— start GIVEN TEXT —

Writing star’s acclaimed play to open new season

Queanbeyan-born playwright Tommy Murphy… “Turning somebody’s life into a play is an unusual privilege and responsibility.”

 QUEANBEYAN-born playwright and screenwriter Tommy Murphy comes very close to being what professional hype would call “a local legend”. 

He is one of Australia’s most prolific playwrights, with his most recent effort being “Packer & Sons” and a swag of other accolades behind him. His six-part TV series, “Significant Others”, a thriller starring Alison Bell, and Rachael Blake, is currently streaming on ABC TV iView. 

He’s also been commissioned by the Sydney Theatre Company to do a stage adaptation of Neville Shute’s end-of-the-world novel “On The Beach”, to be directed next year by STC chief Kip Williams. 

All the while, it is Murphy’s stage and screen adaptations of the Tim Conigrave memoir “Holding The Man” that has brought him the greatest fame, and it’s still going strong, with the announcement that it will be the opening production for the ACT Hub’s 2023 season, directed by Jarrad West. 

It’s been a busy year for him, as I found when we caught up by phone to Sydney. It’s a casual chat between familiars, for even as a young boy living in Queanbeyan then studying at St Edmund’s College, he was heavily involved in the local arts community – I even once judged him performing in a scene from “Othello”, for which he won a trip to London’s Globe Theatre. 

Murphy is happy that he’s allowed to travel again. One of his plays will be staged in Florence during December and he hopes to go. 

Earlier this year, he was able to spend time in Los Angeles with his brother, Padraic, another member of the extraordinarily artistic Murphy family (brother Marty is a comedian and film identity, while sister Kate is one of Australia’s leading visual artists) who works there as a researcher providing content to TV production and film houses. 

Murphy was in LA for family time, not to seal a deal in the film industry and says his mind was still focused on “Significant Others”, a six-part drama broadcast filmed by Fremantle Media for which Tony Krawitz directed all six episodes. 

It’s a story about a family dealing with shock and loss, starting with a vanishing, where they are drawn back to their crumbling home in what Murphy calls “a kind of purgatory” before the police can give them answers and help them rebuild. 

The story is close to home for Murphy, who has suffered several shocking bereavements in recent years, including the unexpected death from a sleeping disorder of his own partner.

— end GIVEN TEXT —

● GIVEN EXERCISE A
Sum up the article about playwright Tommy Murphy in two sentences.
● GIVEN EXERCISE B
Name every sibling of Tommy Murphy that the article mentions, along with what each one does.
● GIVEN EXERCISE C
Carry on writing the article about Tommy Murphy from its last sentence.

— start DATA —

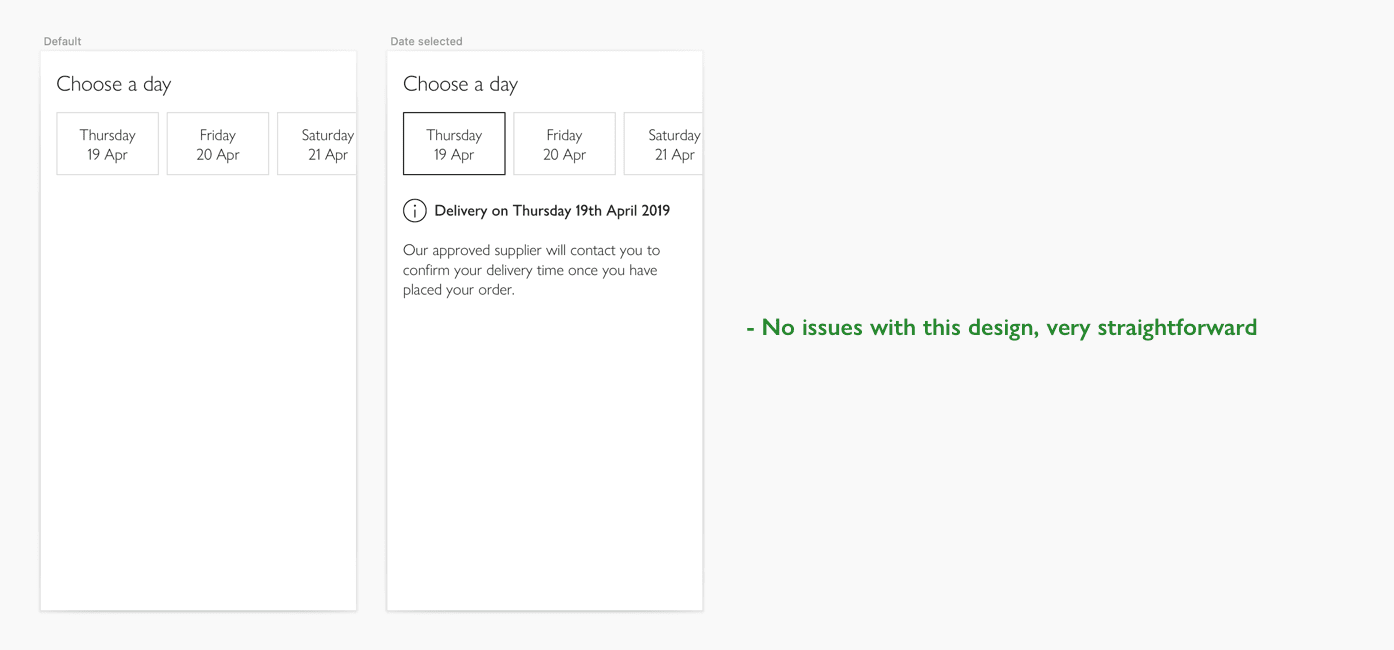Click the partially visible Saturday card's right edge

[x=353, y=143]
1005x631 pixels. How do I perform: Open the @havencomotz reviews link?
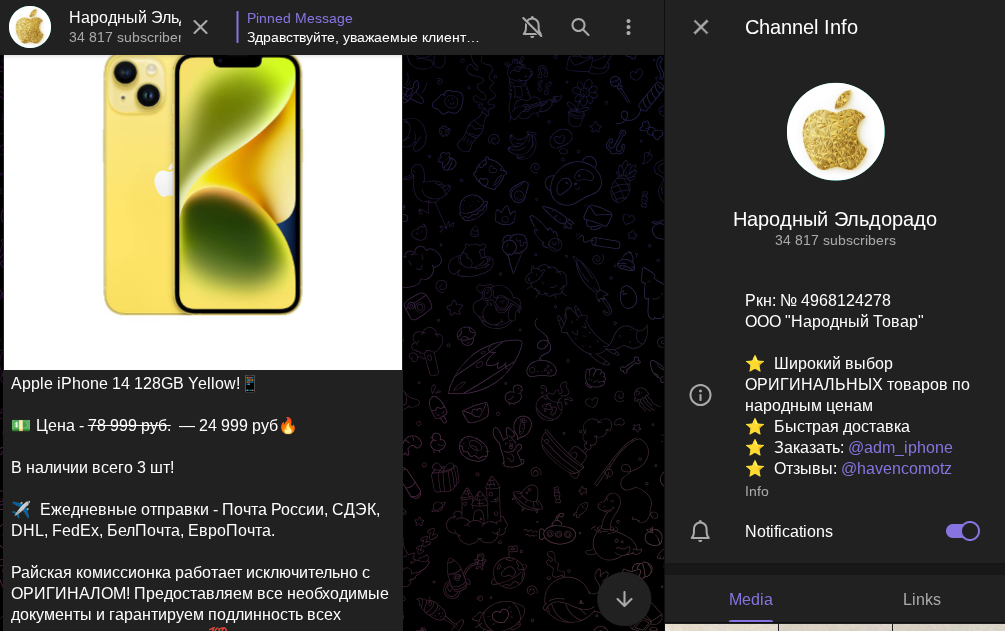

— end DATA —

● EXERCISE RESPONSE A
Queanbeyan-born playwright and screenwriter Tommy Murphy is best known for his stage and screen adaptations of the memoir "Holding The Man," which will open the ACT Hub's 2023 season under director Jarrad West. His six-part TV thriller "Significant Others" is streaming on ABC TV iView, and the Sydney Theatre Company has commissioned him to adapt "On The Beach" for the stage.

● EXERCISE RESPONSE B
- Padraic: works in Los Angeles as a researcher providing content to TV production and film houses
- Marty: comedian and film identity
- Kate: one of Australia's leading visual artists

● EXERCISE RESPONSE C
He wrote “Holding The Man” for the stage in 2007 and the screen in 2015. It is to him “a very NIDA [National Institute of Dramatic Art] story.” Murphy had studied directing at NIDA and Conigrave was an acting graduate from the institute, so some of the action is set there, though the plot centres on the love story of Tim and John Caleo, who both succumbed to HIV-related illnesses.

The then director the Griffin Theatre, David Berthold, knew of the memoir by Conigrave and after a production of Murphy’s play “Strangers in Between”, thought this would be a good commission for Griffin and a nice theatrical segue, for Conigrave had served on the board of directors there and had trod its boards.

“In the story, Tim puts a temporary end to his relationship with John to go to NIDA, so in finding the plot it made sense that Sydney’s theatre became a part of the stage adaptation… it was the theatre that was the basic idea,” Murphy says, adding that recreating the lives of Tim and his lover John was “almost like summoning ghosts – but the theatre is a good place to be haunted”. 

The play was a runaway success, with six runs between 2007 and 2008, a season in London in 2010 and more productions to follow in San Francisco, Auckland, Los Angeles and Chicago. 

“Adapting the play to the screen was a very different undertaking, so I had to find how to structure the story in a different way, but all the lessons I learnt from having seen an audience watching the play served the film,” he says. 

“Of course, the visual imagery possible in film confronts audiences in a different way, but that said, with a live audience and a stage, people regularly fainted and gasped… it’s a different understanding.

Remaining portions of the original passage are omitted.